Saturday, August 26, 2006

Omaha Stations Take Varied Approaches
To High School Football Highlights

Bellevue East tunnel walkWhen it comes to covering high school football, the competitive fire burns brightly in the offices of Omaha TV sports directors.

With the exception of KMTV (more on that later), showing as many highlights as possible has become a well-strategized display of manpower, mobility and - once the footage reaches the station - military-like precision.

Getting the maximum amount of highlights on the air on a typical Friday night means devoting less time to news and weather and more time to the sports segment. In the case of KETV's newscast Friday night, Sports Director Jon Schuetz was allotted more than five-and-a-half-minutes to broadcast his high school football segment.

KPTM Sports Director JJ Davis, who has worked in markets large and small from coast to coast the past 28 years, said stations that don't capitalize on a captive audience are shortchanging their viewers.

"High school football is big," Davis said. "It's the one constant that doesn't or shouldn't change when it comes to sports coverage.

"Games are games - kids are kids - parents are parents. They will forever want to see their team or their children or themselves on TV. It's that simple."

KPTM Leads Highlights Race

One week into the high school football season, KPTM has shown highlights from more games than KETV and KMTV combined.

On Friday night, KPTM broadcast highlights of 10 football games. KETV and WOWT each covered six and KMTV showed three games. The night before, KPTM showed highlights from three games, WOWT had two and KETV and KMTV each focused on the Millard North-Millard South showdown.

KMTV photographerKMTV Sports Director Travis Justice told viewers Friday that "Action 3 News" will take a different approach to presenting high school football this season.

"Covering high school football doesn't require you to have a fever and the last time I looked, a covert operation can actually lead to confusion," Justice said, in obvious digs at competitors WOWT and KETV, respectively.

"This much I do know: quantity does not equal quality. So every Friday night during high school football season, we're going to give you extended coverage of the three biggest games - two in Nebraska and one in Iowa."

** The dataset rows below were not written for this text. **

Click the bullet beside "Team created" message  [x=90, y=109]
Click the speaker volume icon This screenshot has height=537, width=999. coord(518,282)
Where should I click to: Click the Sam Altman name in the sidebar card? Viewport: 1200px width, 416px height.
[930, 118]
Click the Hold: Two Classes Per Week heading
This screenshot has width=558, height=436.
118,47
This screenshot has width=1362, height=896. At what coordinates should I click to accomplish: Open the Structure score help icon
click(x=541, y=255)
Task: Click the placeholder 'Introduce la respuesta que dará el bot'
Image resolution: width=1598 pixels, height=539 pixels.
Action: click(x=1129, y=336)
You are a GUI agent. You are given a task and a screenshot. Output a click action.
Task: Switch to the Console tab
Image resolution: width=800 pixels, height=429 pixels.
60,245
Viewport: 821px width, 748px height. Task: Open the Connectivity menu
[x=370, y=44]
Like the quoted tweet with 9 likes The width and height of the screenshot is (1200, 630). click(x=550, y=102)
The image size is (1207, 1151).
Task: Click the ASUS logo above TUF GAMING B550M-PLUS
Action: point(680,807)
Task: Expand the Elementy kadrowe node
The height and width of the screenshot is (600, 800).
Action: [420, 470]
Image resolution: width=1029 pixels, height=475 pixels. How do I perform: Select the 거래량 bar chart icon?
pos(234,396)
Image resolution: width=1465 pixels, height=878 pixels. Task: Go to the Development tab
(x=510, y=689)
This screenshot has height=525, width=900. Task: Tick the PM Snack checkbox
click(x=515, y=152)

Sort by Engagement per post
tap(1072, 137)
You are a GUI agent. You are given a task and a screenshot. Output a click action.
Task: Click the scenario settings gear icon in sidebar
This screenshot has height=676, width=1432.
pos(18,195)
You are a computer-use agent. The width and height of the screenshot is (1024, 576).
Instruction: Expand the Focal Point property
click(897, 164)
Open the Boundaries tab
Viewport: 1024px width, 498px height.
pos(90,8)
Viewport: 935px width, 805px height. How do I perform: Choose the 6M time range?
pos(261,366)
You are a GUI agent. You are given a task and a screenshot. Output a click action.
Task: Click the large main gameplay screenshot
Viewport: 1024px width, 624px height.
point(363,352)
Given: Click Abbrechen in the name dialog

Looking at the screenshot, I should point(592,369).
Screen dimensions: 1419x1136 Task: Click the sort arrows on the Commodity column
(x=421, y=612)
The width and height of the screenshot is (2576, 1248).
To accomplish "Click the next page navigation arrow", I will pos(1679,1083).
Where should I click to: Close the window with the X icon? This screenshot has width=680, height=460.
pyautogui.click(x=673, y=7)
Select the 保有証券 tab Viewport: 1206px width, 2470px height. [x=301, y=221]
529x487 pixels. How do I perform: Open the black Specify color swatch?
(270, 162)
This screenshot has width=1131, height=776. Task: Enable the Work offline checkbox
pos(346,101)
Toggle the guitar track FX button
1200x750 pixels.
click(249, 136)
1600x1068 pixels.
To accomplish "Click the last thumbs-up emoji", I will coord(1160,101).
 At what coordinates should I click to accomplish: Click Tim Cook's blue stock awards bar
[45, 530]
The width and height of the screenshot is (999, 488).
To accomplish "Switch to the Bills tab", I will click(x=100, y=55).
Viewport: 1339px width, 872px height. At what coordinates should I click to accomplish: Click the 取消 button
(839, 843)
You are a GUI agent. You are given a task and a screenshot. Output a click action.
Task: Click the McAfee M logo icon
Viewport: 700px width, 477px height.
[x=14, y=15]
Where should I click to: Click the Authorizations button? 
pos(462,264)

The luxury of devoting an entire crew - and live truck - to a single game virtually guarantees that a station will capture every highlight. However, when quantity - rather than quality - is the goal, photojournalists are often instructed to shoot a game until they get a touchdown or other pivotal play, then hit the road for the next stadium.

Once the highlights are back to the station, scripts must be written, scores passed along to chyron (graphics) operators and footage edited into 15 to 20-second segments.

Schuetz said with so many games matching top 10 schools, KETV elected to stay through the whole game at two contests Friday. That strategy might change, he said, depending on the quality of games each week.

For KPTM, the push to get highlights on the air is more difficult, given the fact the station's sports segment begins on as early as 9:40 p.m. on a Friday. That's more than 30 minutes before the competition hits the air with its highlights.

On the Air and On-Line

Bellevue East vs. Bellevue WestThe popularity of high school football highlights has led three of the four Omaha stations to offer their highlights on more than just their Friday night broadcasts.

WOWT, which dubs its high school football segment "Friday Night Fever," is placing all of its highlights on a special page on its website.

KETV's "Operation Football" is available via video podcasts by signing up through Apple's iTunes. KETV.com promises "unedited video highlights" available for download by Saturday morning.

KPTM's high school football highlights segment is known as the "EndZone" and is also available for download on the station's website.

Davis said he strives to meet the expectations of the parents, grandparents or students, faculty and fans who turn out in the thousands each week to catch their local version of "Friday Night Lights."

"What station has the best chance of showing you your school?," Davis asked. "Even if the highlights aren't the key plays sometimes? For my money, I'll bet on me."

2 comments:

Melanie said...

Wouldn't you just sort of glaze over if you watched an entire sports cast of all area high school football results? I would in fact, I'm there just thinking about it.

Anonymous said...

Lip service to the academic part of high school but the reality shows with the inane infantile infatuation with game playing.

Grow up, people. Your jocks and jockettes are playing games. There is so much more to life than a lame football game.

Oh, wait, this is Nebraskans. The sheep. What a bunch of backwoods rednecks.